Newcomers to the Island often ask about the volcano shaped shells they find, which are usually bottomless, but sometimes feature a bottom plate. These are barnacles shells and they come in sizes from XS to XXL, with the big ones originating from the animal balanus nubilis, the largest barnacle species in the world.

The spirit of collecting seashells does have a dark side. If you travel to exotic places, you will often see seashells offered in souvenir shops or from street carts. Some of them are especially clean and colorful. Pristine condition of a shell usually means that it was taken with the animal still inside. The trade and sale of souvenir shells is not a regulated fishery and many shells are taken from animals harvested illegally.

Also, there is a difference if you are the only person on a beach in Alaska or if you are one of millions of tourists and locals frequenting a coastal area.

In many coastal areas of the world, the collection of shells has changed nearshore ecosystems because some animals depend on those empty shells for shelter.
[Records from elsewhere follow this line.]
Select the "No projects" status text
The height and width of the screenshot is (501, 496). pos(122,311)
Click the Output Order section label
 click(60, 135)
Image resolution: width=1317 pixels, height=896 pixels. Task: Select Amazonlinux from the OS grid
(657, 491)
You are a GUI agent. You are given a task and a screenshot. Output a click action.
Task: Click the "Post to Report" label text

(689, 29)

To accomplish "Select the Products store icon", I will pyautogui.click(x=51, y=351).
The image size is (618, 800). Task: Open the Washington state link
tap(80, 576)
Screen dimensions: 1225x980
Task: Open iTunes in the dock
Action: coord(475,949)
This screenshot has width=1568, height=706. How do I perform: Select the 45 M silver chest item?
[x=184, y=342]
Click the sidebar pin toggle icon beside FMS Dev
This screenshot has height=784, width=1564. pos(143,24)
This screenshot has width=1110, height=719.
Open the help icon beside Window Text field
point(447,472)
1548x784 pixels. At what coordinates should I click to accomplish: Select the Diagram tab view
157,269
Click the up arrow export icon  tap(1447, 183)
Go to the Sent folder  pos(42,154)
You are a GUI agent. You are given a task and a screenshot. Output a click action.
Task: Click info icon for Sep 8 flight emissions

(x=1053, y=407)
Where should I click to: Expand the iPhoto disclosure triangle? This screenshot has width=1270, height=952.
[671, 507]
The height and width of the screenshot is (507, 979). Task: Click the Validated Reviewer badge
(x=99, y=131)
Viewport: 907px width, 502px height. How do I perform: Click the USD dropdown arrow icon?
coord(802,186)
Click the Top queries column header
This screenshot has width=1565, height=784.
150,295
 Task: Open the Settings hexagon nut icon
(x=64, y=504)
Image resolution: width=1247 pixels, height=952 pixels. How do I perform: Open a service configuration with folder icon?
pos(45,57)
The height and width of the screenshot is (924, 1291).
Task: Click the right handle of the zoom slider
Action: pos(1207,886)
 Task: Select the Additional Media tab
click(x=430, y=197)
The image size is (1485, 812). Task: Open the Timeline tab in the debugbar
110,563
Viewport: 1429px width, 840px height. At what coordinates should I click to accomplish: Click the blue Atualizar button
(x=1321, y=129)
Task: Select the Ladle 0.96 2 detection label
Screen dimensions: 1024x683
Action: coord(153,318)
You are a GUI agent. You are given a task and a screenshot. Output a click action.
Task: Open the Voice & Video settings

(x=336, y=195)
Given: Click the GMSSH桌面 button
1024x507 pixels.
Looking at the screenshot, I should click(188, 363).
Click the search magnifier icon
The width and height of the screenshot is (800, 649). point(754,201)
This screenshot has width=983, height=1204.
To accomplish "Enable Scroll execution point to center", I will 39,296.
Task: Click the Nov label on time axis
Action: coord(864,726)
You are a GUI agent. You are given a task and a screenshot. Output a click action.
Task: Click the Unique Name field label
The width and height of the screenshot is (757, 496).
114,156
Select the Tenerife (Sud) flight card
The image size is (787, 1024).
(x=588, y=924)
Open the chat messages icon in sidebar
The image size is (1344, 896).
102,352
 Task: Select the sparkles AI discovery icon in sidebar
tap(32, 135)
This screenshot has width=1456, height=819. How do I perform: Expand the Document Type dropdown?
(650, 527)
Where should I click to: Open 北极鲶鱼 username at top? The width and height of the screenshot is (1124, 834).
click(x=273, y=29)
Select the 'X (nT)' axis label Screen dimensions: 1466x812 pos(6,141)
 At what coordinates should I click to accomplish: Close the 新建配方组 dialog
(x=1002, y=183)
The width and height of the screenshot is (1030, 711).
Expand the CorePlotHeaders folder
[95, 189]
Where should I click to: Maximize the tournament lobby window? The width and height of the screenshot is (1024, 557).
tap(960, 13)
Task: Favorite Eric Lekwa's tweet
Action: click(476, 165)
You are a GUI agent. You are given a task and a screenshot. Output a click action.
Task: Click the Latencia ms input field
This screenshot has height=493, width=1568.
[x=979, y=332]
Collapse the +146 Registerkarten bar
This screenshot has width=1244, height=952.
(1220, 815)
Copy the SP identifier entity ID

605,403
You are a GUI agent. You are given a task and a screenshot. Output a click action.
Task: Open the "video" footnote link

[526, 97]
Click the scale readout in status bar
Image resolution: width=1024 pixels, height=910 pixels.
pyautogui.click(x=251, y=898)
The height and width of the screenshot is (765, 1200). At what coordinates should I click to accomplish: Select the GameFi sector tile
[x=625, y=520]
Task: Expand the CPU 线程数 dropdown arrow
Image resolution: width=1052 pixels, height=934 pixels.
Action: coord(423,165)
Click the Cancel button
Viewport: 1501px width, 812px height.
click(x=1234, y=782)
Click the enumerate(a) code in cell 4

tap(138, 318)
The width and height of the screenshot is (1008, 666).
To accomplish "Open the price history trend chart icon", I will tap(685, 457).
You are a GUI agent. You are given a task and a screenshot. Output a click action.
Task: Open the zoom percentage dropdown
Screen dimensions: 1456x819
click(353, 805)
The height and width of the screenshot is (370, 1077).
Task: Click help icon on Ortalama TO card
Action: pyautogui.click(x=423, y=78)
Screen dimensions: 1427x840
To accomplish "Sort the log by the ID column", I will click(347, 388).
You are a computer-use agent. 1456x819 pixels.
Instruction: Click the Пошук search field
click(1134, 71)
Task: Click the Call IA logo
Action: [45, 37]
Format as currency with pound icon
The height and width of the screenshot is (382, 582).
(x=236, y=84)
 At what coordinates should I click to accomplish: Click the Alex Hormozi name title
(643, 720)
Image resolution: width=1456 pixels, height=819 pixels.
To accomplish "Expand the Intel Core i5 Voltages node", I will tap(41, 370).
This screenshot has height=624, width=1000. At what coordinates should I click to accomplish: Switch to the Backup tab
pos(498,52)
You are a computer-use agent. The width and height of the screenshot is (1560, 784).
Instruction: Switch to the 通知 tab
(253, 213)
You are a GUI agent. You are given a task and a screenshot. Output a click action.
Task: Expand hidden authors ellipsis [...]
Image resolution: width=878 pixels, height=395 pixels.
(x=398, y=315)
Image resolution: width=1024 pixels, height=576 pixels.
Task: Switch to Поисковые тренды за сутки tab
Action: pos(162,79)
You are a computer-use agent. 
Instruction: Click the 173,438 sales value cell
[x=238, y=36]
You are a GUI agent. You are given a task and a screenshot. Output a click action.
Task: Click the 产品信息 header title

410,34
Not only hermit crabs use empty shells, but also small octopus and fish. Also, shells provide substrate for small sessile creatures and seaweeds.

So, when on a beach walk here at home, go ahead and collect some shells to learn about them, make art and enjoy their beauty, but when traveling, you should think twice about the impact of depleting the beaches of their shells. It’s one of those perks of living where we do in an amazing place with few people.

Yesterday, we went for a long beach walk climbing over the rocks of a typical rocky Kodiak shoreline.

On our way back, as always loaded with shells in my pockets and the random buoys and plastic bottles that I pick up along the way, I came across an unusual find: Wedged between the rocks was a glass bottle with a letter inside.

We brought it home, dried it out and spent a lot of time trying to get the letter out through the bottleneck without breaking the bottle. When I finally uncurled the piece of paper it was a letter to the world from a child, or perhaps a little mermaid, describing her summer with coronavirus regulations.

Touched by the sharing of some private thoughts and feelings and the encouragement of the young author that everything will be alright, I have decided to keep this message, for I hope that one day someone will document the history of how COVID-19 changed young lives around the world.